_What the task requires_.
Reproduce each line of the entries that carries "gear".

_Exercise materials_.
===============
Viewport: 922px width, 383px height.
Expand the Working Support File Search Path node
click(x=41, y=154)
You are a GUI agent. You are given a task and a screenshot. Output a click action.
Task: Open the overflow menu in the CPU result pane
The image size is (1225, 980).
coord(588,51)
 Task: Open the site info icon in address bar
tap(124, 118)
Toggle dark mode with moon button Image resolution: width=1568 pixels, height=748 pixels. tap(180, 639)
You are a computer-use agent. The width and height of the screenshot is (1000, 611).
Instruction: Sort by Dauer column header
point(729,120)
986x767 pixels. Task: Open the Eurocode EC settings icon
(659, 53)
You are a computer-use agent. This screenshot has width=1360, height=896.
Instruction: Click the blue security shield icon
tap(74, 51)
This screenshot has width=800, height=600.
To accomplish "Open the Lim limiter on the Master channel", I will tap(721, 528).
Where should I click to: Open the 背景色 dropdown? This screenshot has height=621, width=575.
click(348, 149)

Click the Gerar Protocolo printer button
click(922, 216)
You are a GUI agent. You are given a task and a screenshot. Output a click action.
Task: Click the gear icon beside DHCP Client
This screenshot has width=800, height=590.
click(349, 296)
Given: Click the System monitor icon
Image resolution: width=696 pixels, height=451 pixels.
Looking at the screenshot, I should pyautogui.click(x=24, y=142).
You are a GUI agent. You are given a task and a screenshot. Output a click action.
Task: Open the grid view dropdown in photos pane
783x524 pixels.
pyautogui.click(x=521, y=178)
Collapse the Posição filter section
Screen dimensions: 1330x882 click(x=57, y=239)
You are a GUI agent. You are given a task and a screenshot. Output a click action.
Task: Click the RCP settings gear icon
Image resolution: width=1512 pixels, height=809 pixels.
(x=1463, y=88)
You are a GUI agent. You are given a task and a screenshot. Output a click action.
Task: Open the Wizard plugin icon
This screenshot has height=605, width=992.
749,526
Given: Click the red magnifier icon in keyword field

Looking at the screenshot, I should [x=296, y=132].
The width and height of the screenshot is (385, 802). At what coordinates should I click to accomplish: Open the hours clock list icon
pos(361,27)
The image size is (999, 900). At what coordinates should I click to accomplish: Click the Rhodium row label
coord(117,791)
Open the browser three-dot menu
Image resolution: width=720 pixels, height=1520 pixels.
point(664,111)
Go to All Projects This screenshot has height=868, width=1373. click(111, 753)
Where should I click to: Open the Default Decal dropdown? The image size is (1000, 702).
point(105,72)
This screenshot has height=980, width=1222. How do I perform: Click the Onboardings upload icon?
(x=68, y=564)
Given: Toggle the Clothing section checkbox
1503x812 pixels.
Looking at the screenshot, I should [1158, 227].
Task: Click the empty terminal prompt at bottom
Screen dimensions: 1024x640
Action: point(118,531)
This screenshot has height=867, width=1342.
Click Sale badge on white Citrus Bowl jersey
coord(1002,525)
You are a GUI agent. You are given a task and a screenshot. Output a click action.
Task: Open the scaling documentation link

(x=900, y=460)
===============
_Answer box_.
Task: Click the gear icon beside DHCP Client
Task: Click the RCP settings gear icon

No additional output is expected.